▶ [DIRECTIONS]:
Output the data below in full, byte for byte. Nothing may differ.

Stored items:
◆ ◆ ◆ ◆ ◆ ◆ ◆
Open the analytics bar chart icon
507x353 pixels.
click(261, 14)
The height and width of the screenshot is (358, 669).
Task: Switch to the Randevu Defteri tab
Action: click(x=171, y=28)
◆ ◆ ◆ ◆ ◆ ◆ ◆
▶ [EXERCISE ANSWER]:
Open the analytics bar chart icon
507x353 pixels.
click(261, 14)
The height and width of the screenshot is (358, 669).
Task: Switch to the Randevu Defteri tab
Action: click(x=171, y=28)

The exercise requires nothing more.